• _Passage_
START
Thursday, July 17, 2014

Have a Great Summer

     Posting will resume on Thursday, September 4th.
     Have a great summer!

Thursday, July 10, 2014

Your Online Persona

     An article about online personas that I co-authored with my fellow LREI librarians recently went up at the School Library Journal website.  Read "What's Your Online Persona?" here.

Thursday, July 3, 2014

Consideration for Others

     Superman once noted that in a society this big, "consideration for others is the only thing that keeps life bearable."
     Pretty straightforward, but also surprisingly easy to forget; one of the small things a person can do to help make the country, and the world, great.
     Have a happy 4th of July.


Thursday, June 26, 2014

Dr. Lollypop Episode 3

     As mentioned last week, here is Dr. Lollypop Episode 3.  Have a look at all three episodes by clicking on the brand new Comics link in the site menu above.
   

Thursday, June 19, 2014

Dr. Lollypop Episode 2

    As mentioned last week, here is Dr. Lollypop Episode 2.  Next week: Episode 3.

Thursday, June 12, 2014

Dr. Lollypop Is Here

     Dr. Lollypop is a comic strip for young readers that I co-created with my Graphic Novels in Your School Library illustrator Rush Kress for an educational website called Reading A-Z.  Read the first episode here.  Next week: Episode 2.

Thursday, June 5, 2014

The Best Knock Knock Joke Ever Told to Me by a 4th Grader

     In all fairness, she said she got it from her brother, who's in ninth grade.

Knock Knock.

Who's there?

Doctor.

Doctor Who?
 

Thursday, May 29, 2014

Being Creative in the Old Days

     The movie F/X is about a special effects artist who is framed for a crime and uses his own particular genius to turn the tables on his enemies.  It might sound a little campy and there's no doubt that you have to accept its premise with belief well-suspended to fully embrace it, but it has everything you could ever want in a first-rate thriller: it's exciting, suspenseful, exceedingly clever, funny at just the right moments and is loaded with enjoyable characters and situations.  Featuring a number of top New York theater actors of the day in supporting roles, it also boasts unusually good acting (though Brian Dennehy as an acerbic and relentless cop steals the show).
END
• _Task set_
1. Answer these questions using the blog posts:
(a) On what date will posting resume after the summer break?
(b) With whom was the comic strip Dr. Lollypop co-created?
(c) Which actor plays the cop in the movie F/X?
2. In the blog posts, reproduce word for word the passage from "The Best Knock" to "Who's there?".
3. Write what comes next in the blog posts, picking up after the last sentence of the post about the movie F/X.
The records are separate material and have no connection to the blog posts.

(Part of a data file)
START
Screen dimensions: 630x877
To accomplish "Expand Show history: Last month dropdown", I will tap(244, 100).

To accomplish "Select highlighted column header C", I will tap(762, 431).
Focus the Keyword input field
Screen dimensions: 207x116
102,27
END
START
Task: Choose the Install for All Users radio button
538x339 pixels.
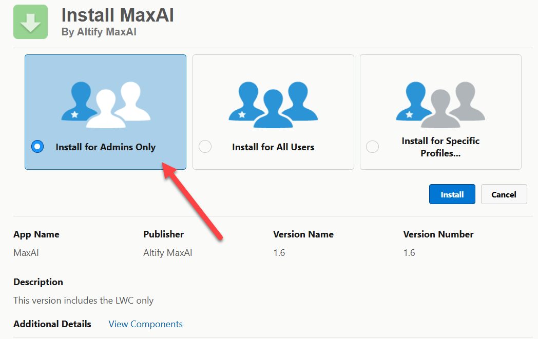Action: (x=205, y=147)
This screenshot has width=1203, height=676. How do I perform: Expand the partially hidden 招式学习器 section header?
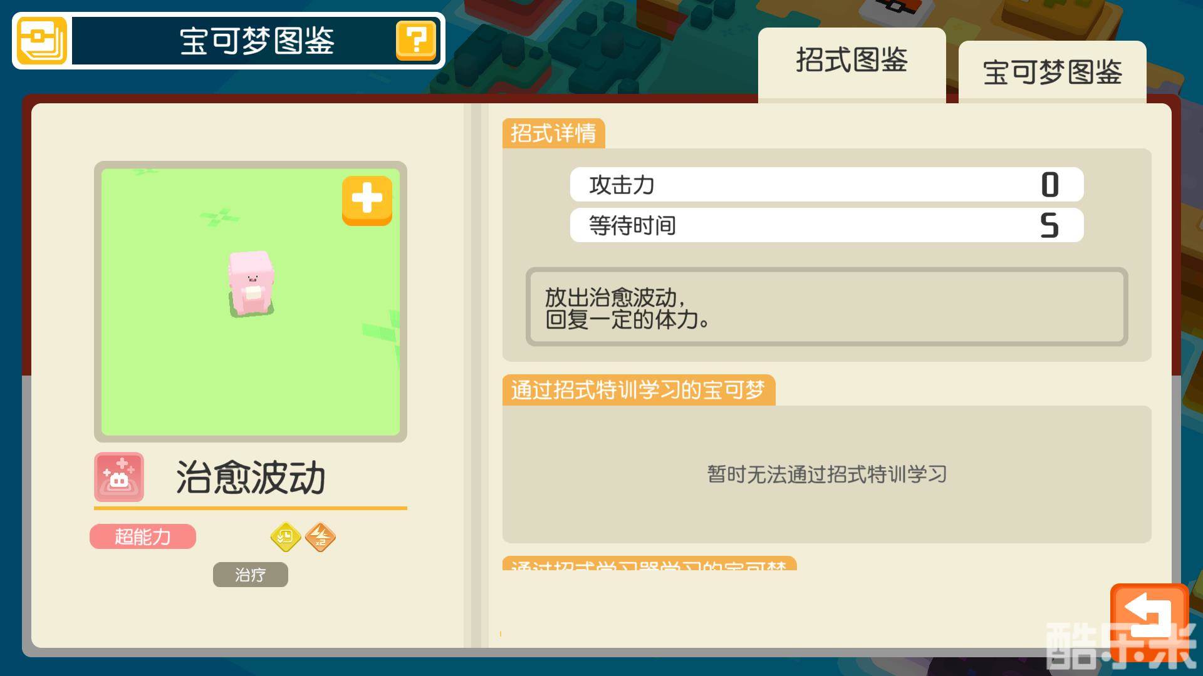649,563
END
• _Response list_
1.
(a) Thursday, September 4th
(b) Rush Kress
(c) Brian Dennehy

2.
The Best Knock Knock Joke Ever Told to Me by a 4th Grader

     In all fairness, she said she got it from her brother, who's in ninth grade.

Knock Knock.

Who's there?

3.
    The movie
      With a (literally) striking homage to Three Days of the Condor and possibly the inspiration for the TV show MacGyver, F/X was made in 1986, before the art of special effects had all gone digital.  As a practitioner of purely practical effects, the protagonist uses nearly anything at hand to create illusions, sew chaos and generally misdirect his opponents.  Consequently, the movie stands as a paean to creativity through improvisation, craftsmanship and D.Y.I. skill-mastering

Thursday, May 22, 2014

No Windows

     The AT&T Long Lines Building in Downtown New York City has no windows; none at all.  It houses a great deal of communications technology, but aren't there any human beings in there?  If not, that's troubling in its own right; a whole building with nothing but machinery working away?  But if there are people in there, what are they doing all day with no natural light, no outside air directly circulating through.  It must be like working in the subway, yet the fact that it's a skyscraper makes it all feel somehow eerier. 
     There's some purely practical reason there are no windows in that place, no doubt, but it begs a story to be told: something we're not supposed to see in there, or something in there that's not supposed to see out.

Thursday, May 15, 2014

The Frozen Sea Within Us

 Franz Kafka, author of The Metamorphosis (among other things), said "a book must be the ax for the frozen sea within us." 
     Not known for his sunny disposition, Kafka nevertheless was keenly aware that a book can make us feel and think in equal parts and that a story's greatest potential is its ability to awaken the passions of our hearts as well as of our minds.

Thursday, May 8, 2014

What Creepy Is

     I was watching a Twilight Zone episode with my daughters and afterward we had our standard debriefing.  The episode we watched leaned toward the scary end of the Twilight Zone spectrum and I've found that discussion and understanding often prevents bedtime anxiety.  My ten-year-old had been squeezing my hand pretty tight during the episode, so I asked if it was a little too scary for her.  "No," she assured me.  "I mean, it was a little creepy during the episode, but once I knew what was going on, it didn't scare me at all.  Things are creepier when you don't know what's going on."
     Now, the final explanation for all the creepy goings on in that episode ("The Hitch-Hiker") is a supernatural one and, in concept at least, no less scary than the rest of the episode.  But, as someone who tries to attain a sense of weirdness and creepiness in his own story-telling, my daughter's comments did highlight a crucial point for me.  Creepiness is all about not knowing, about not being able to explain something.  That, essentially, is what creepiness is.  Yet stories (or perhaps it's really readers of stories . . . or perhaps it's really publishers of stories) seem to demand an ultimate explanation.  As enjoyable as creepiness is for many, it seems intolerable that it should linger beyond the end of a narrative.  It's as if, if that were to happen, it would be to suggest that the world doesn't work properly.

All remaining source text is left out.